Sometimes the worst happens and you lose your job. Maybe it’s out of the blue or maybe you saw the writing on the wall. Either way, it’s nerve wracking and painful and every other synonym out there for stressful.
There’s not a quick fix. But leaning on those who are going through the same experience—and letting them lean on you—can help make the process less overwhelming and certainly less lonely.
That’s why I was so inspired when I learned about all the examples of co-workers who banded together after mass layoffs or a company shutdown. It’s a reminder that losing your job isn’t the end of the world, even when it feels that way.
Below are three ways you and your colleagues can support each other if you’re in a similar situation (or are nervous you might be soon), all based on real stories of people who’ve been there.
1. Create a Website That Profiles Everyone’s Expertise
When Kim Reedy was reading through the description for the role she’d eventually land at Rosetta Stone, “the whole way through I was just ecstatic,” she says. She had an eclectic background that included a lot of travel, languages, and writing, and “it just fit me.”
At the time, “the company was growing so fast that you could pretty much dabble in any department,” recalls Reedy. But the growth didn’t last. Within a few years the company was laying people off. Reedy and several others were cut in March 2013.
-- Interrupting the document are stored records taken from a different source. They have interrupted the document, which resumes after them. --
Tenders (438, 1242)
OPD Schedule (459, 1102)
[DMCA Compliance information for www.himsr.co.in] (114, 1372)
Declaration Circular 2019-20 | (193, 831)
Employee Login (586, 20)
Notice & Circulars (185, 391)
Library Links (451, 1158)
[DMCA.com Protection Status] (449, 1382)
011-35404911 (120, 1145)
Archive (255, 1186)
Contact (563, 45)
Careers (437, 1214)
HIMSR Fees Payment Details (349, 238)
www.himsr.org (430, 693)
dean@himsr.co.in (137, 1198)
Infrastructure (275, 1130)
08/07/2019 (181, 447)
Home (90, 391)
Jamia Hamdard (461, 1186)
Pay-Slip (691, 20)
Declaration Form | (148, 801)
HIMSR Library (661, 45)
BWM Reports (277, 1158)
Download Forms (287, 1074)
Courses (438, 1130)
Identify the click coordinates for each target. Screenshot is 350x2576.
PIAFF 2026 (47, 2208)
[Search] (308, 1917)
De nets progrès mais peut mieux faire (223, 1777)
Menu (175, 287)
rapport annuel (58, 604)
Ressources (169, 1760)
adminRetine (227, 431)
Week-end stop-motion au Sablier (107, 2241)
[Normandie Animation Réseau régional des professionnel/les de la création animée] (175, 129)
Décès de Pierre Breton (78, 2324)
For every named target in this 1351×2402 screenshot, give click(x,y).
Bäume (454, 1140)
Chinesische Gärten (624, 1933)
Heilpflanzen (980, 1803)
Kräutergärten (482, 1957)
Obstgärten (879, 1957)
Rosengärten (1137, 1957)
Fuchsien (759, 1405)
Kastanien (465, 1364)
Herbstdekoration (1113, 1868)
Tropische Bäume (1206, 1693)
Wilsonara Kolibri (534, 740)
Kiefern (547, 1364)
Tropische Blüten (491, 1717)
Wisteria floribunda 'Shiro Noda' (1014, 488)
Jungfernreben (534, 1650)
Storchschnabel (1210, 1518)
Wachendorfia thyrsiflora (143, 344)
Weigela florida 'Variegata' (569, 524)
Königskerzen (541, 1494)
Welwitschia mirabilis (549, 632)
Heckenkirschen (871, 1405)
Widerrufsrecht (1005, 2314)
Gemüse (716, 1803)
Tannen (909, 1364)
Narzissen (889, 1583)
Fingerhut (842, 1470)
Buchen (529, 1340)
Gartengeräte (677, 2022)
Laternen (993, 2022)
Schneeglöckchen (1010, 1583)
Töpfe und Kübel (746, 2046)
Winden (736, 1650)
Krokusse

She and many of her colleagues had moved from all over the country and world to take jobs in a town that didn’t have a whole lot of other industry, so mass layoffs meant not only losing their jobs, but also potentially leaving their homes.
One fellow Rosetta Stone alum, Laura Dent, worked with a city council member to put together a networking meeting with local business leaders, where Reedy met her future boss. And Reedy worked with another alum, Rosalind O’Brien, to create a website. Your Town, Our Town featured profiles of former Rosetta Stone employees detailing their expertise, experience, and what type of work they’re interested in to help business find them. And it did. The site led to interviews and freelance projects.
“We had a sense of ability and capability,” says Reedy, who’s now the director of communications at JMU X-Labs. “We’ve all moved out here,” they thought as they banded together to figure out: “What’s the next step?”
2. Launch an Online Group to Share Opportunities
When Katharine Richardson returned to full-time work after having kids, she became the director of marketing at an instrument company in Nashville. But it didn’t take long for her to realize what a terrible environment she’d entered.
“It was just an absolutely insane place to work,” she explains. “The CEO would just fire people all the time. You never knew when it was coming…We joked that he had one of those spinning wheels in his office and if it landed on you that was your day.”
And then one day in 2007—having watched several other colleagues depart—it was her turn. She had to stay on for a couple more months to work on a few projects, but she was already reaching out to everyone who’d already left. And once she was out for good, she started an email list for what they called their alumni association.
“Each time somebody else was let go we’d reach out to them and welcome them to group and congratulate them on graduating. And we started networking and helping each other network and find other jobs,” she says. “It really helps you when you’re coming out of an abusive environment,” she says. “Having other people who’ve been through it, who’ve survived and thrived on the other side, it makes you feel so much better.”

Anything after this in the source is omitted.